(di Marzia Giglioli – The Global Eye)
Tra questioni etiche e previsioni apocalittiche, cammina o meglio corre l’intelligenza artificiale: ci si chiede quanto modificherà il futuro del lavoro e quali professioni spariranno, mentre gli analisti cercano di trovare una possibile ‘traduzione’.
Lo scenario reale è, intanto, più concreto e drammaticamente più banale: l’AI sta riducendo i salari, come si legge in uno studio apparso in questi giorni sul Bulletin della Bce.
Contrariamente alla percezione che si ha, l’AI – secondo lo studio – sta “creando’ e non ‘dustruggendo’ posti di lavoro. Su 16 Paesi europei, la quota occupazionale dei settori ‘esposti’ all’intelljgenza artificiale è aumentata, mentre i lavori di bassa e media qualificazione risultano inalterati. Parallelamente, le posizioni lavorative molto qualificate risultano in netta ascesa.
Gli autori dello studio si mantengono comunque prudenti ma affermano che i timori che l’AI possa sostituire il lavoro umano siano esagerati.
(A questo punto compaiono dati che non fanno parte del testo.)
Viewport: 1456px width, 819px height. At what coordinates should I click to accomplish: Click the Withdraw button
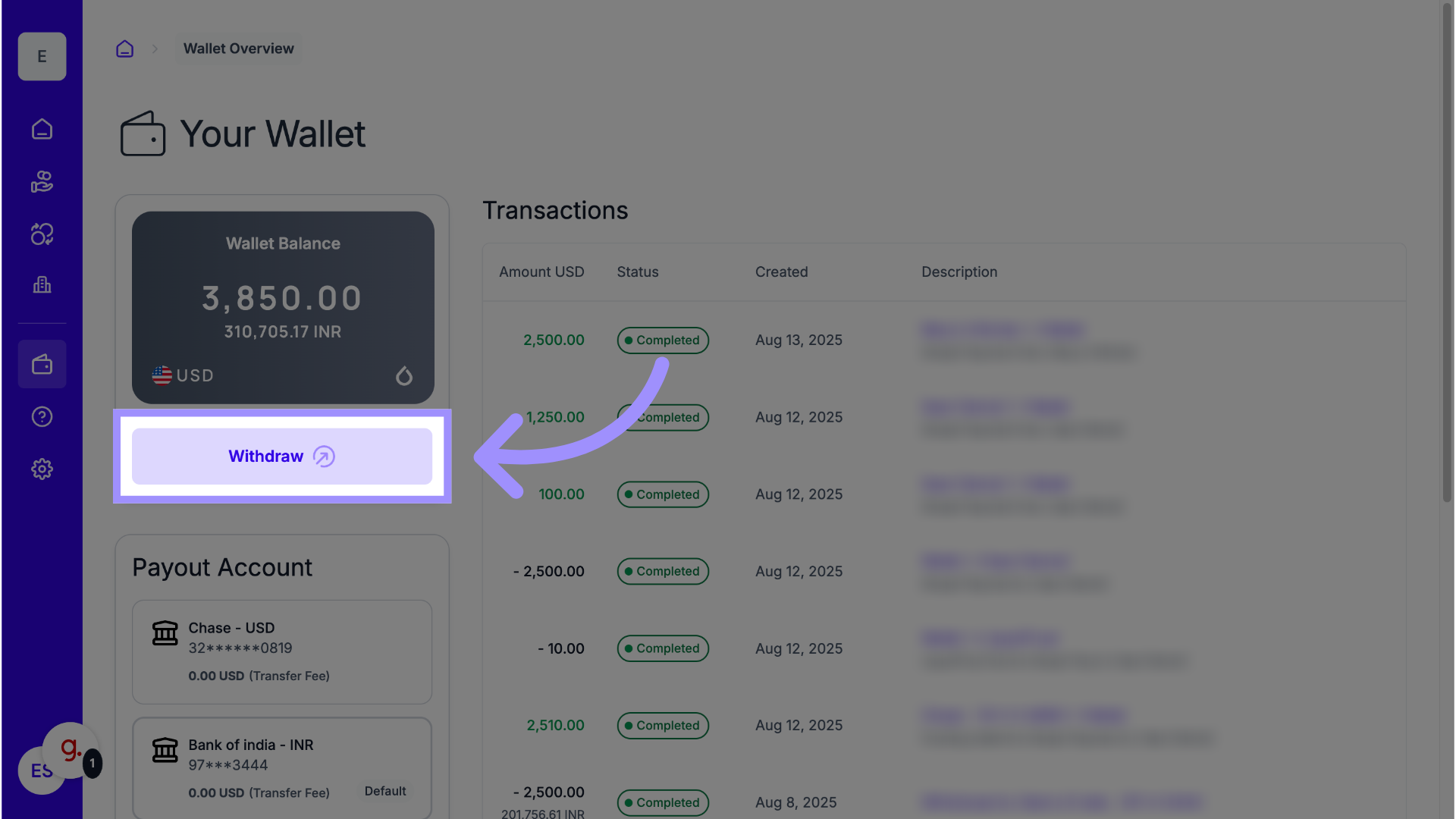(281, 457)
La ‘fotografia’ della situazione non è di uno sconvolgimento evidente, quasi in contrasto con le precedenti ‘ondate tecnologiche’ quando l’informatizzazione aveva immediatamente ‘tagliato’ molti posti di lavoro.
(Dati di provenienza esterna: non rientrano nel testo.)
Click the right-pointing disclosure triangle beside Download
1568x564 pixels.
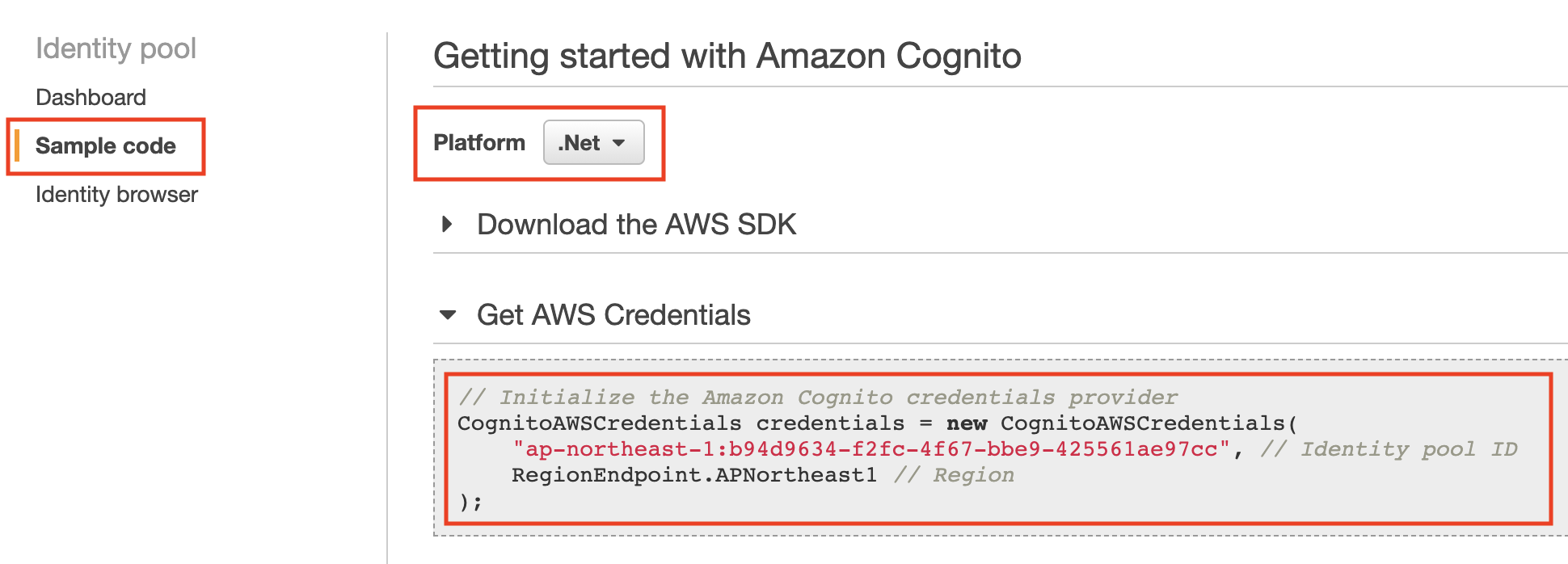(x=446, y=225)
Ma i sintomi ci sono quasi tutti e alcuni sono abbastanza ‘invisibili’. Molte aziende stanno tagliando posti di lavoro collaterali, non direttamente legati all’introduzione dell’intelligenza artificiale che invece sembra dare sbocco ad una nuova occupazione giovanile e ad incrementi nel lavoro qualificato, almeno da quanto si registra in Europa.
La conclusione e’ comunque criptica: è difficile fare previsioni visto che l’AI può entrare in tutti i settori gestiti dall’uomo.